Bildungsroman Definition | How To Design Your Own Personal Story
What’s the definition of bildungsroman? The German word “bildung” is an education while “roman” means novel. It’s a story about an event that proved to be educational and life-changing. It usually highlights the formative years and challenges faced by the author. Typically, it includes a positive ending with the author’s disappointments and mistakes behind them and a positive and useful life ahead of them.
There’s a reason why I’m putting the word’s definition at the beginning of this blog post. It’s the heart of everything that comes next. It’s essential you find your bildungsroman to design your personal story in a way that attracts customers, creates and grows your brand, and provides the message you wish to deliver.
Definition of Bildungsroman | Personal Story to Transform
In This Article:
Your Story Is Your Message, Your Brand
Let me highlight an important note about the definition of bildungsroman, especially in relation to your story.
Your story is your message, and your message plays a big role in how you enroll clients, market online, and create something that’s authentic.
Your message is also a brand. It’s your knowledge and your wisdom. Even if you say, “I’m selling a product, Ted. I’m not the brand,” you’re the messenger. Think of Steve Jobs, for example. Apple will always revolve around him. When people talk about Apple, they will also remember Jobs. In fact, people are so intrigued by his personal story they can care more about it than Apple.

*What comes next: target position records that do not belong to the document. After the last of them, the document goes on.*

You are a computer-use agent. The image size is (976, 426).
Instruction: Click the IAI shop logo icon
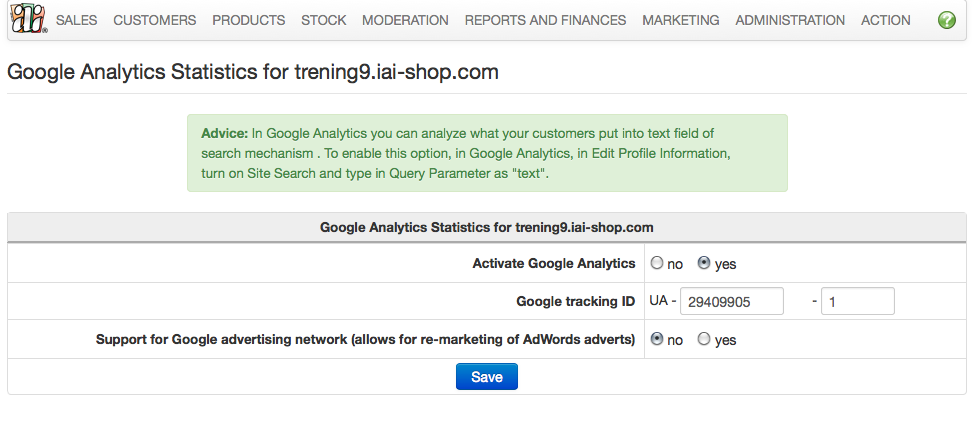pos(29,19)
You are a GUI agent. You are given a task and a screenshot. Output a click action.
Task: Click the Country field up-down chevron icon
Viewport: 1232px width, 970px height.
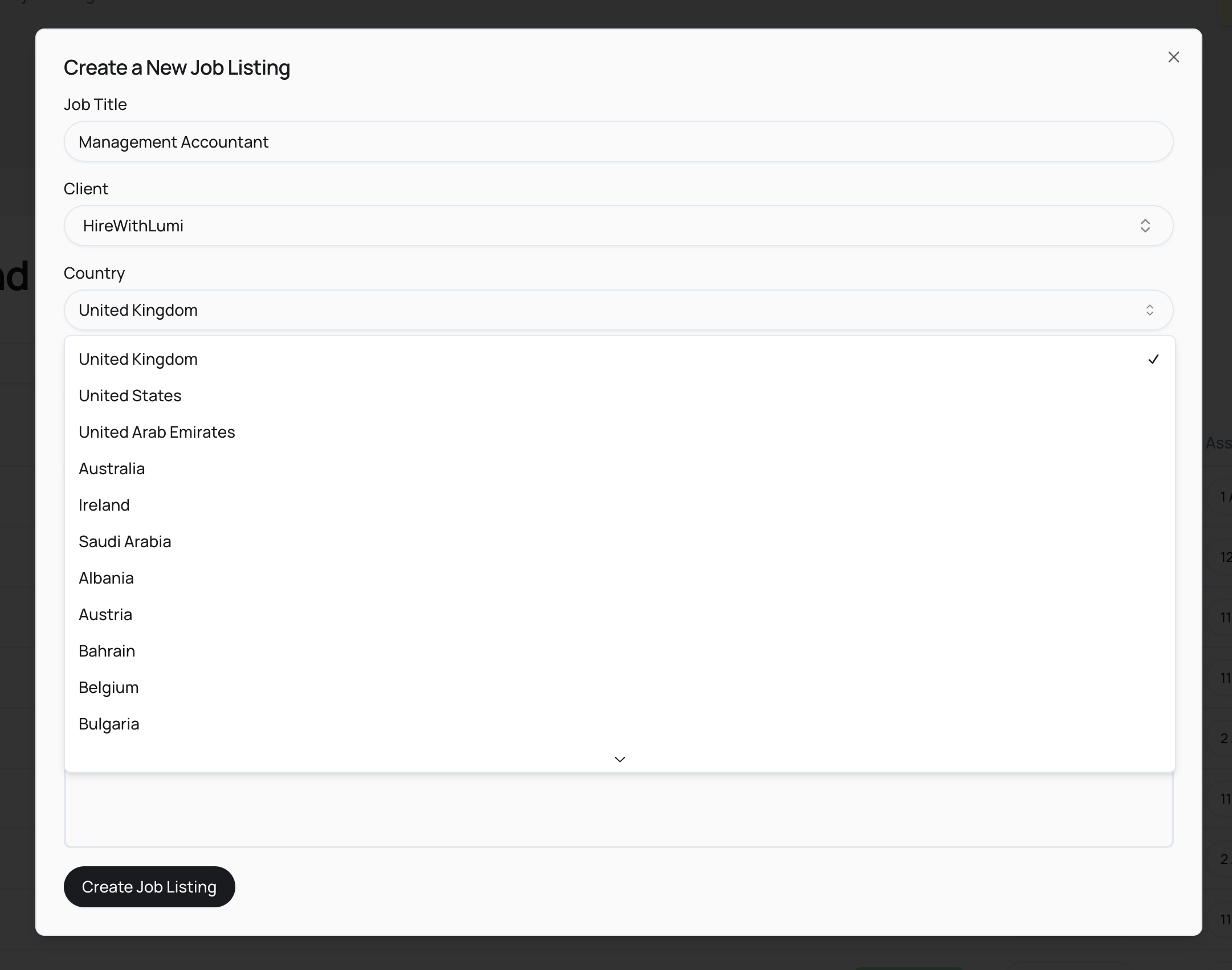[x=1149, y=310]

Your personal story compels people to create a personal relationship with you, which creates a personal connection with the brand.
Definition of Bildungsroman: 10 Steps to Build Your Personal Story
To create your definition of bildungsroman, let’s talk about how to define a story. What do you need to make one that’s powerful, real, and sincere?
1. Be Vulnerable and Credible
Without vulnerability, your message loses power. pic.twitter.com/i6N2O0tym6
— Ted McGrath (@ted_mcgrath) October 20, 2017
Stories need to have two things: vulnerability and credibility. Both of these go hand in hand.
A vulnerability is dropping into a place where you’re open and honest with people about who you are. It’s connected with the Pit. Credibility is about the breakthrough moments of how you created results and success in your life.
If there’s one thing I wish to emphasize, it’s vulnerability is power. In fact, it can convert even the toughest prospects out there. A lot don’t seem to realize that. Most people tell stories as a chain of events: “When I was five, this happened. When I was twenty, this happened. Then, at forty-two, everything changed, and I made all this money.”
They tell you about all the success, but everything is boring. It’s not even being vulnerable. Rather, the person is simply event telling.
What happens is people tune out. They don’t even want to listen to that.
What should a story be then? It’s about the personal moments that lead to the breakthrough.
Besides, if you’re just going for a story that creates credibility for you, which is important, you may as well tell people how great you are, “Hey, I made millions of dollars. I’m this master spiritual coach.” Don’t bother telling a story because your story is going to suck.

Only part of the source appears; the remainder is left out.